__Extract provided__:
· · · · ·
[ogg-dev] Header packet multiplicity

Tue Feb 12 12:24:08 PST 2008

On 12-Feb-08, at 4:49 AM, ogg.k.ogg.k at googlemail.com wrote:

> Has anyone thoughts on whether multiple header packets are a good  
> idea ?
> I currently have a header per "type" of data, and I'm now at 9  
> headers. The
> original idea was to make it harder to hit a maximum limit, but I've
> since realized
> that the 64 KB (ish) limit is on pages, rather than on packets, so  
> this is moot.
>
> I've recently slightly changed the format of my headers after  
> reading the wiki
> about RTP encapsulation, and the way headers may have to be  
> concatenated
> in some containers. In my particular case, all header packets are
> critical (apart
> from the Vorbis comments packet, actually), and data packets aren't  
> (though
> losing one would lose one text event).
>
> In this light, does anyone know of results (statistical or  
> otherwise) indicating
> whether having multiple smaller packets is better or not than a  
> consolidated
> single packet ?

It's nice if the first header is small, because it lets you find the  
beginning-of-stream (bos) packets for all the streams quickly,  
ideally within a single read buffer, so you can configure the decoder  
pipeline. Currently the bos headers we have for codecs in Ogg are all  
less than 100 bytes.

Otherwise, I don't suppose it matters much. The other main  
recommendation is that all the headers go together at the beginning,  
with a page flush after the last one, so it's easy to (a) find them  
and (b) copy and paste them when you're doing editing.

> Additionally, is there some kind of guidelines about header packet  
> design, and
> the constraints or recommendations about it ? I'm thinking about  
> parsing those
> packets by a parser that doesn't know their format, from, eg,
> http://wiki.xiph.org/index.php/Oggless,  that specify a way to skip
> those headers without actually understanding them.

So I'd say:

* Ogg requires some way to identify the codec from the first packet.
· · · · ·
For each statement, say yes or no on whether the mailing-list post supports it, and quote the words of the post that decide it: (a) the 64 KB limit applies to pages, not packets; (b) the bos headers for Ogg codecs are all larger than 100 bytes; (c) the reply recommends a page flush after the last header. The listing has no connection to the mailing-list post.

__Provided data__:
· · · · ·
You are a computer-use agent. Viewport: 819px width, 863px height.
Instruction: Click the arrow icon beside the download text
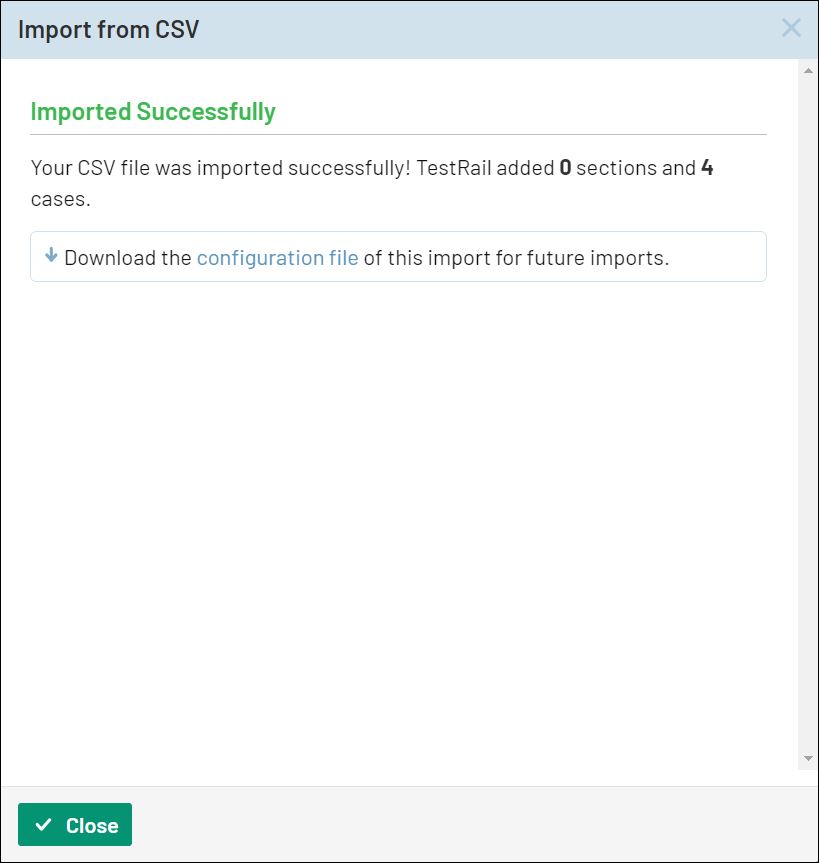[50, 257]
· · · · ·
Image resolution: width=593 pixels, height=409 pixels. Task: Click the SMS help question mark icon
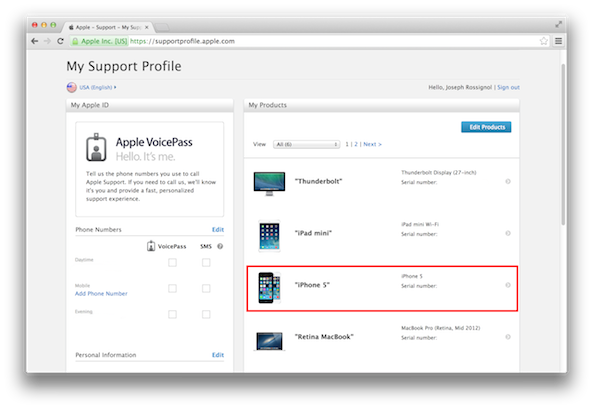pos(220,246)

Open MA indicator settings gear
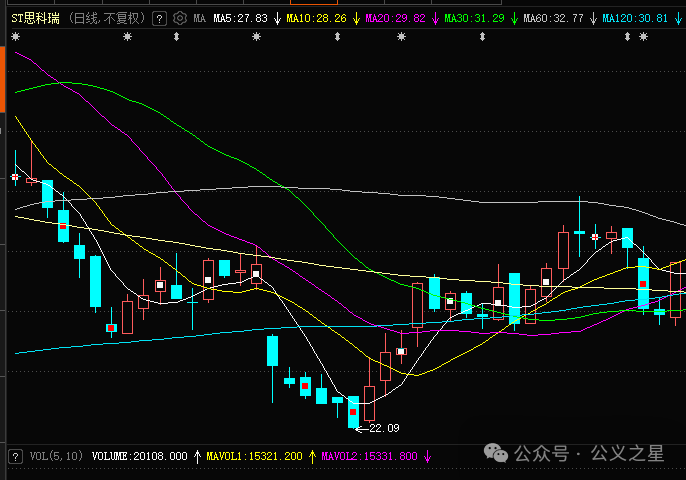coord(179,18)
· · · · ·
__Exercise result__:
(a) Yes: "the 64 KB (ish) limit is on pages, rather than on packets"
(b) No: "Currently the bos headers we have for codecs in Ogg are all less than 100 bytes."
(c) Yes: "with a page flush after the last one"